al proclamar “el Estado Catalán dentro de la República Federal Española”. El
órdago sin precedentes de Artur Mas requiere que, de una vez por todas, se
acometa con todas las consecuencias, la reforma del caótico Estado Autonómico
pues, a las pruebas me remito, nada puede ya, ni debe, seguir siendo igual,
salvo que el objetivo sea la autodestrucción del Estado Español.
Sin
embargo, esta crisis de Estado, consecuencia de su propia negligencia, no se
superará con un simple maquillaje para buscar acomodo ventajoso de Cataluña dentro
del mismo; otros territorios exigirían idéntica reivindicación insolidaria
haciendo inviable la existencia del propio Estado. Tampoco, haciendo oídos
sordos al fracasado órdago masista para que salga indemne del berenjenal en que
se ha y nos ha metido. Superar la crisis de este acéfalo y, s su vez,
pluricefálico Estado Autonómico pseudofederalista, parecido a una hidra con
diecisiete cabezas que pugnan por devorarse unas a otras, requiere de una segunda
Transición, un nuevo pacto entre todos los españoles. Si el primero sirvió para
salir de la dictadura nacionalista española, el segundo debe sacarnos de la
devaluada democracia a causa de los nacionalismos periféricos, enfrentados, con
más o menos éxito, hasta la saciedad de forma desleal contra el Estado del que
forman parte, gracias a las ventajas que éste les otorga, incluso en la
legislación electoral, y a la permisividad, cuando no complicidad, con sus
actos antidemocráticos. Un pacto que, ante la inviabilidad de un estado
unitario y la inoperancia de mantener el genuino estado autonómico tal cual,
pasa, según algunos analistas, por crear un estado federal que evite procesos
independentistas anacrónicos e inasumibles no sólo en España sino también en
los demás estados que conforman la UE. Pero no hay que olvidar que el primer
requisito del federalismo, normalmente entre entidades políticas soberanas, que
no es el caso, requiere dejación de soberanía por parte de los estados
federados a favor del Estado Federal resultante, mientras que aquí se pretende
precisamente lo contrario. La cuestión es que la Historia de cada cual es la
que es, por más que se quiera enmascarar.

━━━━━━━━━━━━━━━━━━━━━━━━━━━━━━

§ CONSIGNA DE TRABAJO: Prolonga el artículo sobre el Estado Autonómico español a partir de su última oración. El material que aparece a continuación no guarda relación con el artículo sobre el Estado Autonómico español.

§ DATOS DISPONIBLES:
━━━━━━━━━━━━━━━━━━━━━━━━━━━━━━

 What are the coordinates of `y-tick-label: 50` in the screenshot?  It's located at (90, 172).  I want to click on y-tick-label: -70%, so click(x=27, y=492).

━━━━━━━━━━━━━━━━━━━━━━━━━━━━━━

§ RESULTADO DEL EJERCICIO:
En
cualquier caso, lo primero a tener en cuenta es que el problema de fondo no es
el modelo de estado, sino la voluntad política por parte de todos de actuar con
lealtad democrática, sometiéndose a sus reglas de juego y desautorizando a
quien actúe al margen de las mismas. Así lo supusieron los constituyentes al
diseñar el Título VIII de la Constitución para transformar el estado español,
tradicionalmente unitario y centralista, en estado descentralizado de corte
federalista, aún siendo “rara avis” en el proceder histórico de los estados
existentes. Y no ha fallado el modelo, lo ha invalidado quienes, desde el
inicio, lo han dinamitado sin ningún tipo de cortapisas incentivando y
desarrollando políticas centrífugas e insolidarias, que esencialmente son
impensables en cualquier tipo de estado y especialmente si es federal. Con
estos planteamientos, hablar de federalismo o de cualquier otro modelo estatal
es una gigantesca pantomima. Un estado democrático no es viable si apoya e
incentiva políticas liberticidas que pretenden destruirlo con métodos ilegales,
extorsionando las libertades que dicho estado garantiza. Es, sencillamente, una
contradicción inasumible. Por tanto, lo primero que toca ahora es garantizar
explícitamente que cualquier decisión tendente a superar la crisis de Estado se
ajustará estrictamente a la legalidad vigente, es decir, la legalidad
constitucional, que es la única legítima y democrática, desenmascarando y
desautorizando a quienes apelan a una supuesta “legitimidad democrática” al
margen de la anterior. La mejor forma de fortalecer la democracia es exigir
que, en cada momento, cada palo aguante su vela. Las últimas declaraciones de
Durán i Lleida en el sentido de mantener la reivindicación del famoso
referéndum desde la legalidad es un buen inicio. Esperemos que tras ellas no
existan nuevas caretas que ocultan la realidad. La liquidación del pseudonacionalismo
constitucionalista de CiU para transformarse en independentismo, al menos,
aclara a sus votantes y al resto de ciudadanos a lo que realmente estamos
jugando. Es una opción tan legítima como cualquier otra, siempre que se
desarrolle dentro de los cauces legales. Lo anterior era sustancialmente peor y
más confuso. Por ello ya nada puede, ni debe, seguir siendo como hasta ahora.